Final feliz

Uma homenagem aos leitores que reivindicam um happy end nas minhas crônicas.

Nada me deixava mais feliz na infância do que visitar minha tia-avó Docelina. Ela me recebia com um par de olhos azulados, encurralados por rugas enfileiradas como legiões romanas, e com eles fazia uma silenciosa tomografia no meu corpo magro de ruim. Gostava dela porque não me apalpava nem me sacudia nem me beliscava nem me sufocava como as outras tias. Só aquele olhar. Depois desta inspeção meticulosa, grunhia algo e também com o olhar me autorizava a entrar em sua casa sempre arejada, com um cheiro de terra molhada em lonjuras. Isso era outra coisa de que eu gostava. Sua casa não cheirava a perfume doce nem a roupa que secava abafada nem a banha rançosa. O vento fazia voltas pelas janelas abertas, trazendo odores de coisas vivas.

Eu ficava lá na sua sala de costura, enquanto ela alinhavava uma colcha de retalhos coloridos. Eu, ela e seu gato sem idade. Um tipo meio antipático, rajado de cinza e com uns olhos amarelos. Nunca o vi ronronando pelas pernas da minha tia nem a vi afagando a sua cabeça. Mas eram ligadíssimos, dividindo o mesmo oxigênio, mas sem descuidar-se de uma distância regulamentar. Eu me jogava numa de suas almofadas de retalhos e ficava lá divagando, enquanto seus dedos dançavam um balé de linhas e agulhas e o gato cochilava de olhos abertos. Raramente trocávamos uma ou outra palavra, só mesmo se fosse imprescindível. Palavras nos constrangiam.

Tia Docelina e eu (e poderia jurar que também o gato) nos entendíamos por olhares e uma meia dúzia de sons que saíam de sua garganta e que me soavam perfeitamente inteligíveis. Ao contrário de todas as pessoas do meu mundo, ela não se importava se eu passava o dia inteiro imóvel no tapete da sala olhando para o nada. Na sua casa eu estava encaixada como o dedal no seu dedo médio.

Quando a manhã já ia pelo meio, ela levantava os olhos de seus retalhos, largava a colcha sobre o sofá e erguia-se como se tivesse pernas de 20 anos. O gato emitia uma aprovação rouca e ela dirigia-se à cozinha. Eu interrompia uma das histórias que se desenrolavam na minha cabeça com mais realismo que a vida e, enquanto nos confins do meu cérebro um cavaleiro medieval suspendia seu ataque a uma princesa alienígena com uma armadura de oito seios, meus músculos todos se tensionavam pela expectativa. Era minha parte favorita do dia.

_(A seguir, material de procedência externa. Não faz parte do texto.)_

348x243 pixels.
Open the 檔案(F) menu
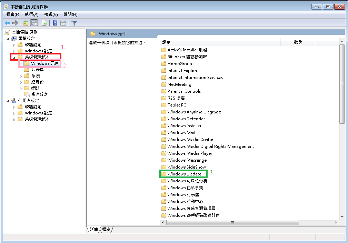point(13,14)
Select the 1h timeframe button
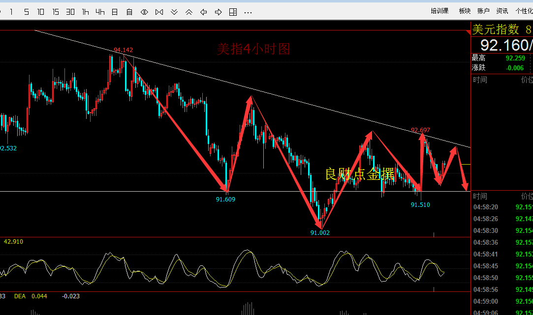The width and height of the screenshot is (533, 315). pos(86,12)
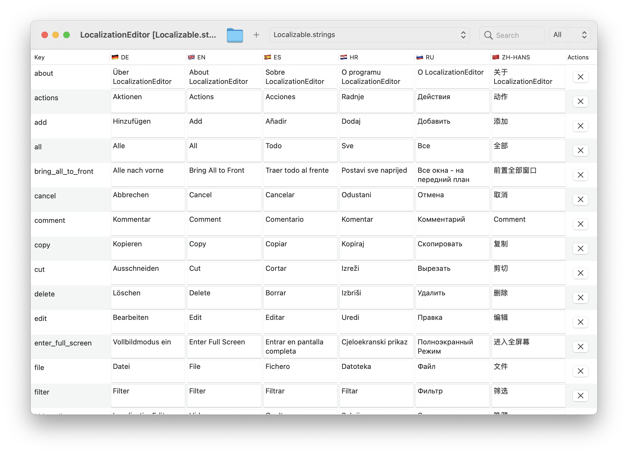Click the Search input field
Viewport: 628px width, 455px height.
tap(512, 35)
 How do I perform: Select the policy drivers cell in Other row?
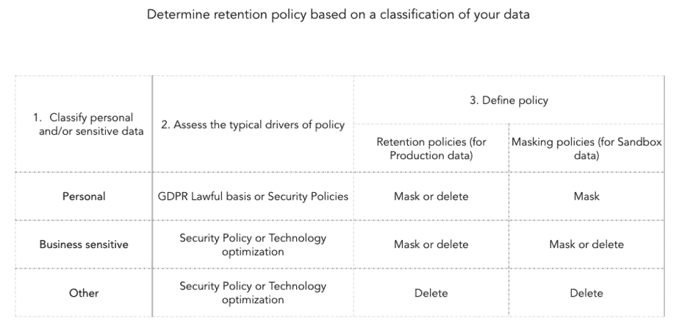[253, 293]
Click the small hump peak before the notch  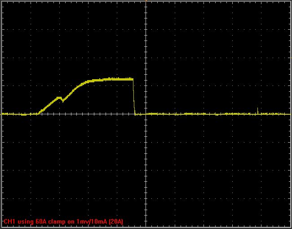58,97
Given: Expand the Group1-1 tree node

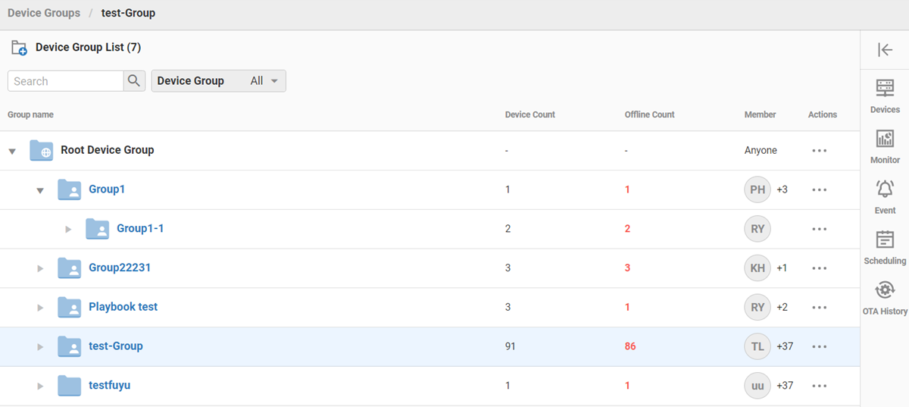Looking at the screenshot, I should click(68, 229).
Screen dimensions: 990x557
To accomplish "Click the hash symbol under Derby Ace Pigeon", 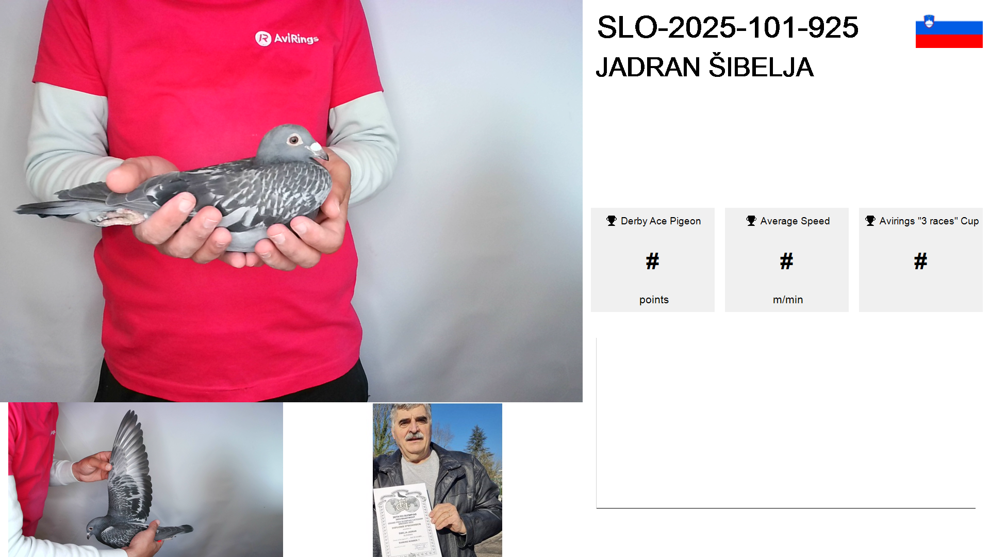I will point(652,261).
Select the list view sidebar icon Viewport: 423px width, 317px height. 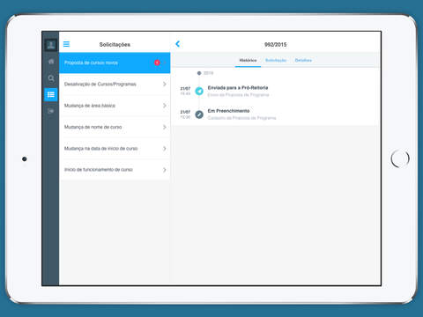tap(51, 94)
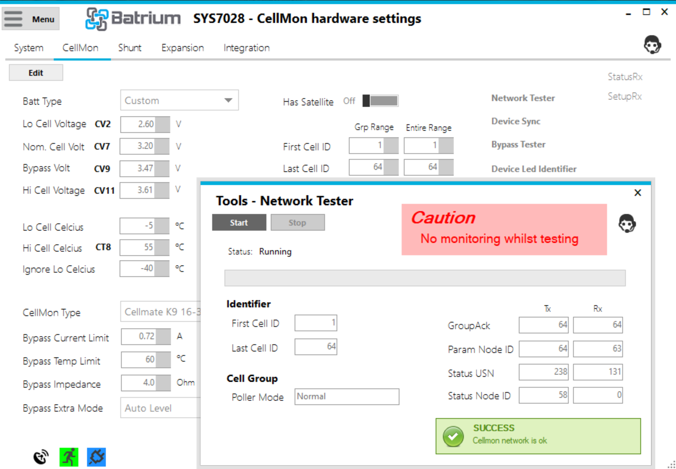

Tia Docelina abria o armário de palhinha para pegar uma lata enfeitada com uma paisagem de montanha nevada que recebera de uma parenta da Suíça. Destampava-a com requintes de cuidado e tirava lá de dentro pedaços de pão dormido. Esparramava-os com precisão igualitária pelo parapeito da janela emoldurada por cortinas de retalhos. Não levava mais do que alguns segundos. Eles vinham de todos os cantos, como se vivessem para este momento. Coloridos, em preto e branco, pardos, miúdos, gordos, havia ali uma variedade suficiente para alegrar um daqueles gringos de pele avermelhada, observadores de pássaros que costumam perambular pelo que restou das matas do Brasil. Tia Docelina os perscrutava com genuína satisfação apertando seus olhinhos azuis. De dentro da lata ia sacando bocados de pão e repondo o banquete.

Não podia existir imagem mais bucólica. Tia Docelina em seu vestido de retalhos coloridos na janela emoldurada por cortinas coloridas dando bocados de pão a dezenas de passarinhos coloridos.
Eu e o gato, daltônicos naquele quadro, espiávamos a cena hipnotizados de gozo.

Quando a maioria já havia se refestelado de pão, Tia Docelina rosqueava sem pressa a tampa na lata, devolvia-a ao armário com seu espírito virginiano e em seguida sacava a espingarda espalha- chumbo do gancho atrás da porta. Com uma mira de Clint Eastwood, acertava um punhado, enquanto os outros revoavam em magoada traição, só para retornar no dia seguinte. Pelo menos uma meia dúzia tombava num momento de máxima felicidade, ao final de lauto repasto, sem tempo para adivinhar a morte. Tão inocentes que a carne nem endurecia pela descarga de adrenalina que estraga o sabor de tantos bois. Tia Docelina os recolhia com sereno respeito, depenava-os e limpava-os com maestria de chef francês. Quarenta minutos depois, estávamos eu, ela e o gato comendo polenta com passarinhada.

Era um final feliz para ela, para o gato e para mim. Talvez não fosse para os passarinhos, mas não dá para ter tudo na vida.